The peer-review system of most academic conferences relies on the anonymity of both the authors and the reviewers of submissions. In particular with respect to the authors, the anonymity requirement is heavily disputed and pros and cons are discussed exclusively on a qualitative level.
In this paper, we contribute a quantitative argument to this discussion by showing that it is possible for a machine to reveal the identity of authors of scientific publications with high accuracy. We attack the anonymity of authors using statistical analysis of multiple heterogeneous aspects of a paper, such as its citations, its writing style, and its content. We apply several multi-label, multi-class machine learning methods to model the patterns exhibited in each feature category for individual authors and combine them to a single ensemble classifier to deanonymize authors with high accuracy. To the best of our knowledge, this is the first approach that exploits multiple categories of discriminative features and uses multiple, partially complementing classifiers in a single, focused attack on the anonymity of the authors of an academic publication.

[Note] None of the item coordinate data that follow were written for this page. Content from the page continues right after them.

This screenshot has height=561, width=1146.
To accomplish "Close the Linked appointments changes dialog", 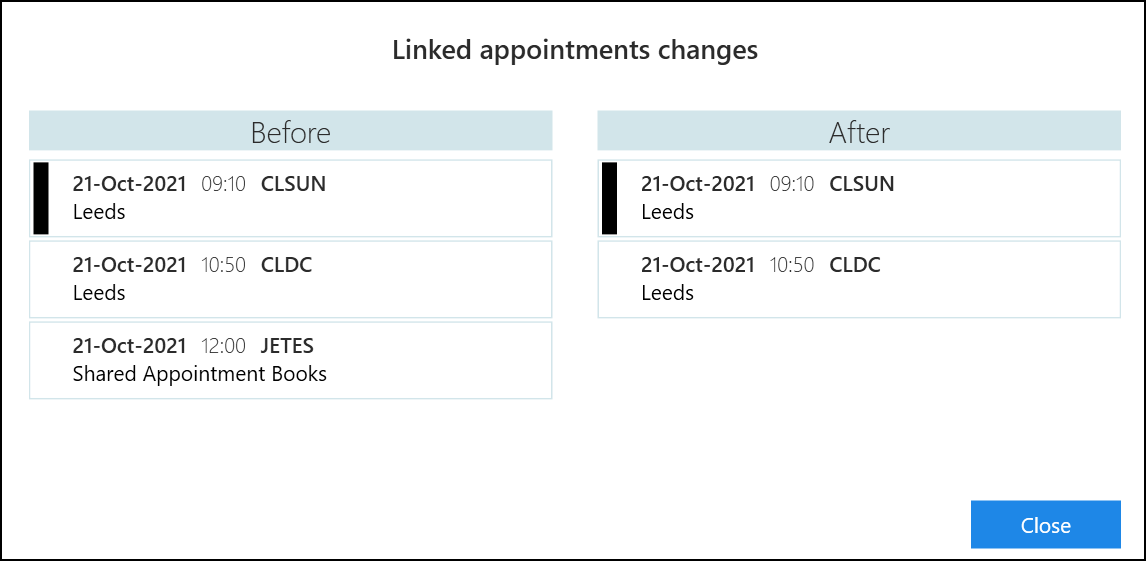I will (1045, 525).
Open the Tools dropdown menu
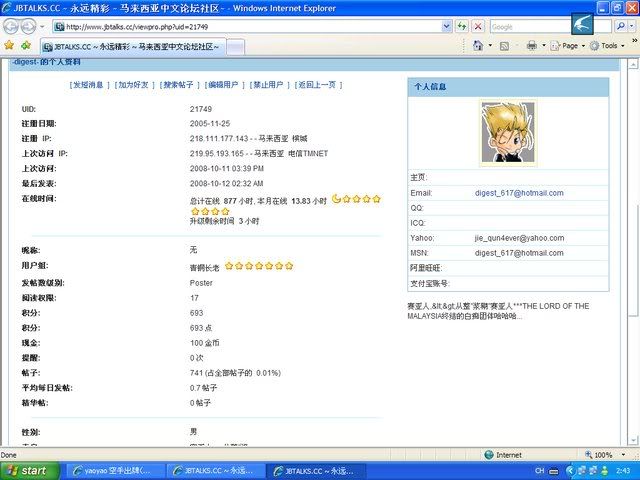The height and width of the screenshot is (480, 640). coord(609,46)
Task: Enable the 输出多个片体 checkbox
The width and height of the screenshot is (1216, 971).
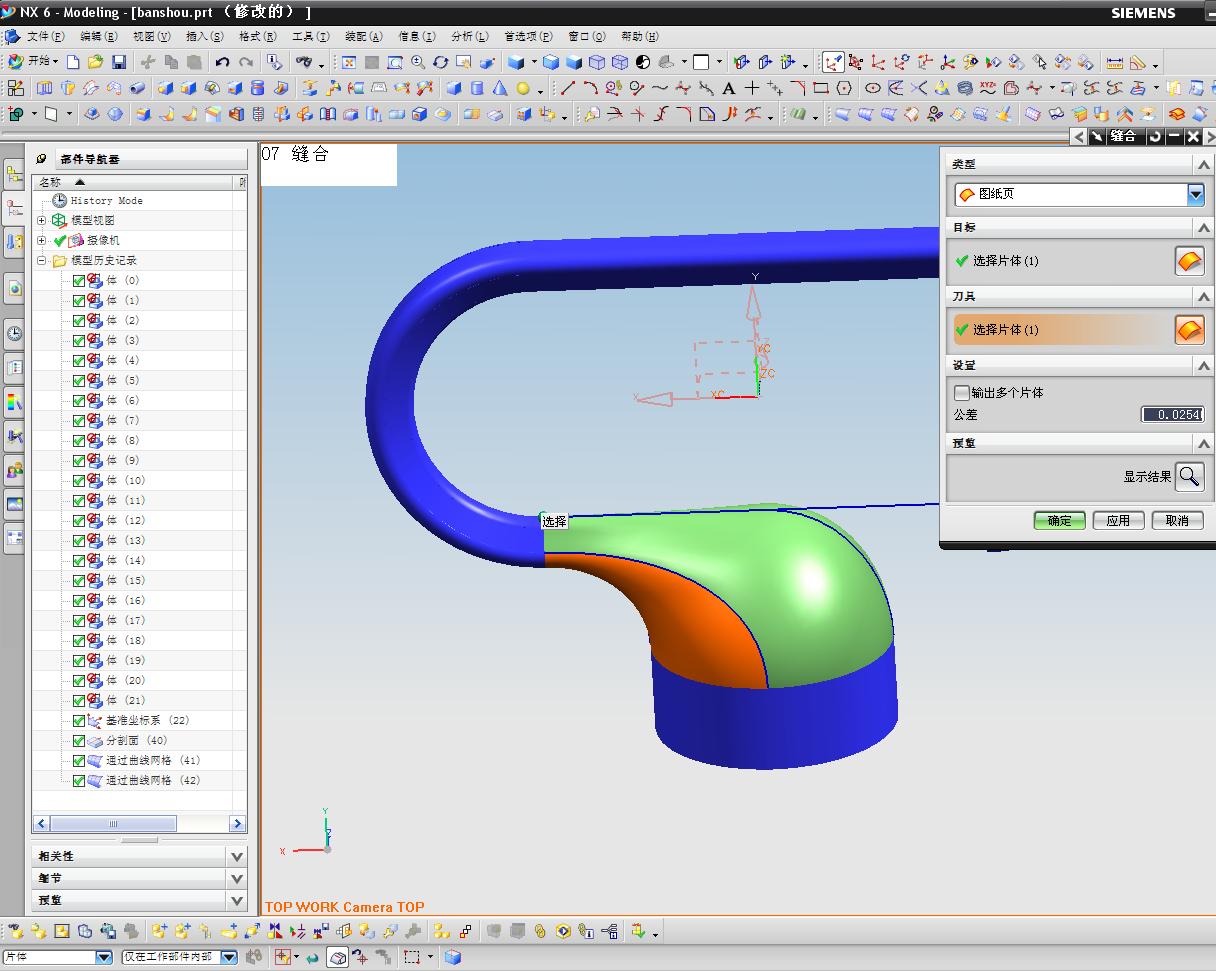Action: tap(962, 393)
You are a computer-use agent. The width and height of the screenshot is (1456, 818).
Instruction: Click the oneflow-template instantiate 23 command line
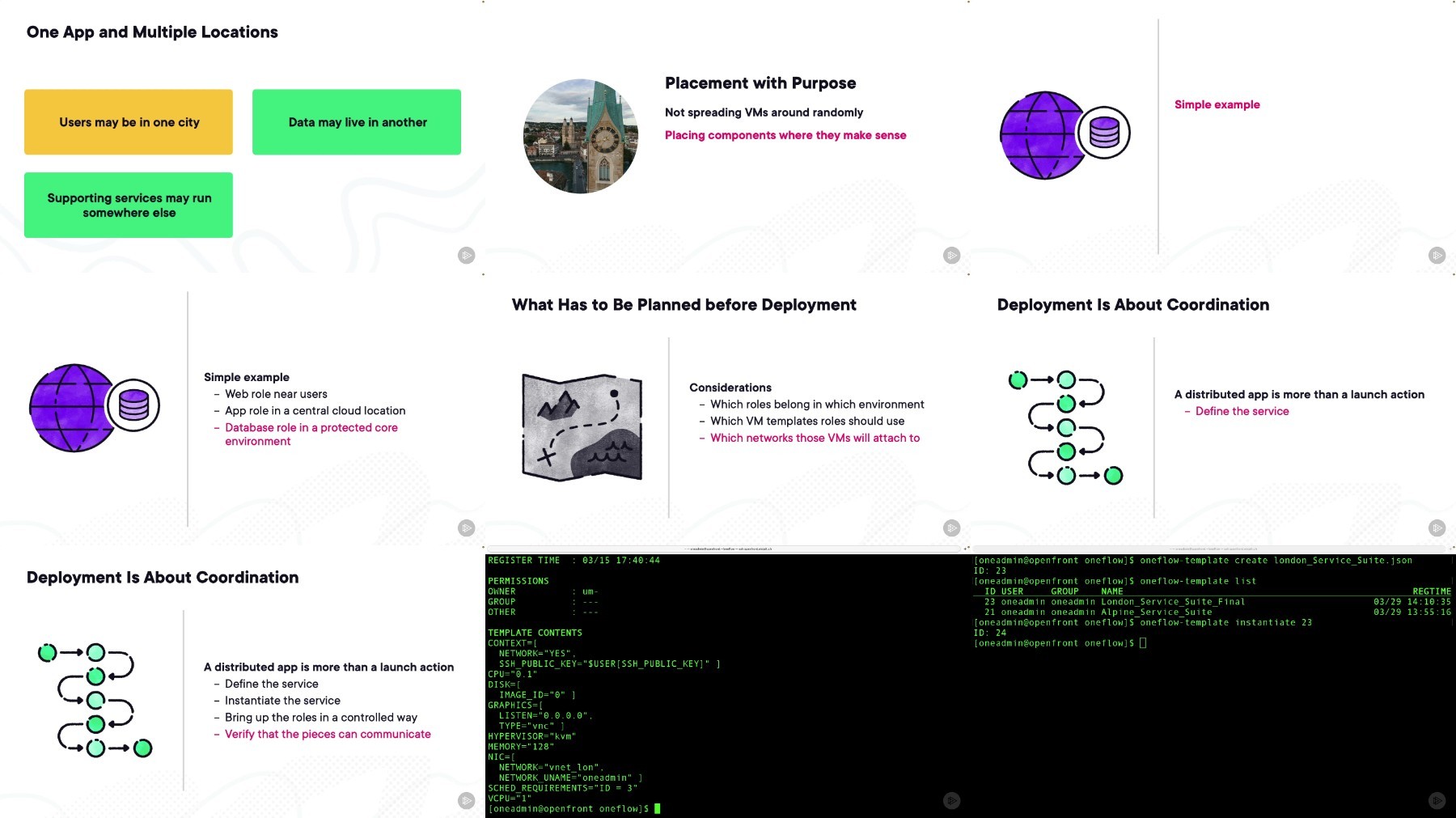pos(1143,622)
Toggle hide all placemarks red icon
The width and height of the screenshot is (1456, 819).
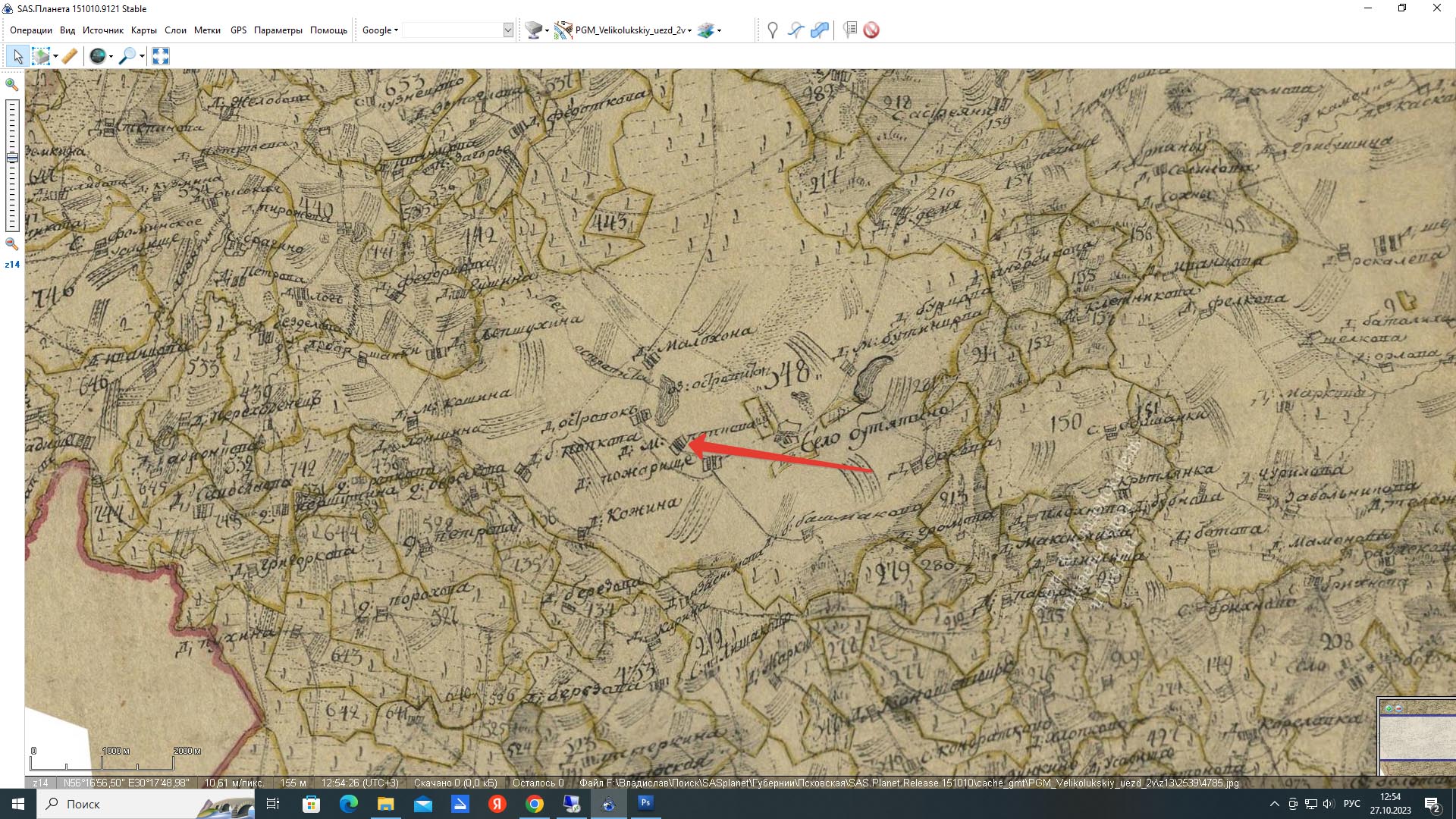(871, 30)
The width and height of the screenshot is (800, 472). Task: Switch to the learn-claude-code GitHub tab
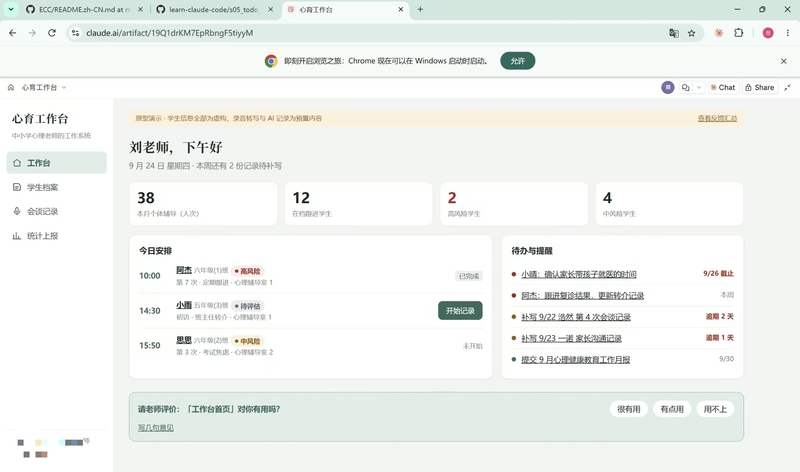click(x=215, y=10)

We evaluate our author identification framework, deAnon, based on a real-world data set of 3,894 papers. From these papers, we target 1,405 productive authors that each have at least 3 publications in our data set. Our approach returns a ranking of probable authors for anonymous papers, an ordering for guessing the authors of a paper. In our experiments, following this ranking, the first guess corresponds to one of the authors of a paper in 39.7% of the cases, and at least one of the authors is among the top 10 guesses in 65.6% of all cases. Thus, deAnon significantly outperforms current state-of-the-art techniques for automatic deanonymization.